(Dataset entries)

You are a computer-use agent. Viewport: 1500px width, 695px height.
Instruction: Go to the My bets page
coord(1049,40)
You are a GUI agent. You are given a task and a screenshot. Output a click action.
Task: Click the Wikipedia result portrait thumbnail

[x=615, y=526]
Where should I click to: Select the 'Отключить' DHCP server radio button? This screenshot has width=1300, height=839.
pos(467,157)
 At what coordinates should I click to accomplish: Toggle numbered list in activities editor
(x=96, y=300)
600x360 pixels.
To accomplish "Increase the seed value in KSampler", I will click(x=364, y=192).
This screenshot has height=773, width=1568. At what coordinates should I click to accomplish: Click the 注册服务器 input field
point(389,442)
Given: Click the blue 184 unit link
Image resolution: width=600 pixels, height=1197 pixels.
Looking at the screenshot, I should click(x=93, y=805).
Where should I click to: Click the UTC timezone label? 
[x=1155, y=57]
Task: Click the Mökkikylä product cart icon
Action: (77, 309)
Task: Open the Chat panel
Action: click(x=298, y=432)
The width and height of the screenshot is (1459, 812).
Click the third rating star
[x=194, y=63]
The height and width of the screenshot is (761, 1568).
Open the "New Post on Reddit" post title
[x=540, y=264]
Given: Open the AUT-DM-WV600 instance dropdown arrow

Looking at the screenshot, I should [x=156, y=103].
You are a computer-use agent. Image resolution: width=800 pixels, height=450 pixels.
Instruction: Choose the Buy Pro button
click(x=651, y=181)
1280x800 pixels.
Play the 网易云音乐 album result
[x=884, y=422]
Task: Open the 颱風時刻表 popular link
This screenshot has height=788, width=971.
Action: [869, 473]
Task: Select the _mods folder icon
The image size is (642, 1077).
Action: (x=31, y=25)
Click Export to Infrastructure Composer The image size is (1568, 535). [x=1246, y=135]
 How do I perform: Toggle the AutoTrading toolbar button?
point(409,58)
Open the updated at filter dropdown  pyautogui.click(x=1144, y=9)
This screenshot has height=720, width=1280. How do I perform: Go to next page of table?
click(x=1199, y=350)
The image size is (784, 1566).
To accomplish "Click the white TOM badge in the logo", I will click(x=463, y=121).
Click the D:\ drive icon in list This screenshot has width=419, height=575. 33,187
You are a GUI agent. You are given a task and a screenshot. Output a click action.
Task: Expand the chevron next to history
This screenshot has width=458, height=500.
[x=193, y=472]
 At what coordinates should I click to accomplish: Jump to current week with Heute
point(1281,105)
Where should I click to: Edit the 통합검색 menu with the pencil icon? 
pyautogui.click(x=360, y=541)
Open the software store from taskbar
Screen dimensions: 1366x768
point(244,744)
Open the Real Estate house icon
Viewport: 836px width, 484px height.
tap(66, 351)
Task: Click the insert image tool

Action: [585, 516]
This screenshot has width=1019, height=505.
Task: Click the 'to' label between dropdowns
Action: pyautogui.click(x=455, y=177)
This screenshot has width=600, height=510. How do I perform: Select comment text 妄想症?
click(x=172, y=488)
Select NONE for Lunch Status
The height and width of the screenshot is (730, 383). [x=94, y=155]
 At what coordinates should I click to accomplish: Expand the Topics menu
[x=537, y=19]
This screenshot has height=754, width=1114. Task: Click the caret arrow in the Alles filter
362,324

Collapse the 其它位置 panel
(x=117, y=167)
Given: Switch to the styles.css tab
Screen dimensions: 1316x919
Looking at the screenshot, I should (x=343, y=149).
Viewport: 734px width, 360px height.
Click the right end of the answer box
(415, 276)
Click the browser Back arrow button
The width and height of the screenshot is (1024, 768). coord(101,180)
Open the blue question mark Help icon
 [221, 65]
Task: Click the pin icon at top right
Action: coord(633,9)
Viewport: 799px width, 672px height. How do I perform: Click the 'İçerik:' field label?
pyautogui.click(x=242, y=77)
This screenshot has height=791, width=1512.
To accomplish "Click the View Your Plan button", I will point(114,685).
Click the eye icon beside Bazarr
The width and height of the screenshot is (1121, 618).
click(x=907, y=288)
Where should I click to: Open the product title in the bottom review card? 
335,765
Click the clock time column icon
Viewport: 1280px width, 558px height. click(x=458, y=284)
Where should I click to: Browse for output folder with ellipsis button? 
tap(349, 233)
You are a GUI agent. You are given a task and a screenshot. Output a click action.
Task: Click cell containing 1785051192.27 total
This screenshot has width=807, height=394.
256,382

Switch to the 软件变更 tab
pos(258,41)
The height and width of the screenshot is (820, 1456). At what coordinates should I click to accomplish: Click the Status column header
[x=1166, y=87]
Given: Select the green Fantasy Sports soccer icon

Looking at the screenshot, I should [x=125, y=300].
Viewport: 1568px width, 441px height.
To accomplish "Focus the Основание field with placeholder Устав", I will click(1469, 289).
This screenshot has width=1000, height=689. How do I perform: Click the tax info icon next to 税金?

> _What to work on_:
Work out how many lines of the entries include the word "computer", and respond with that number and nothing more.

> _Task output_:
2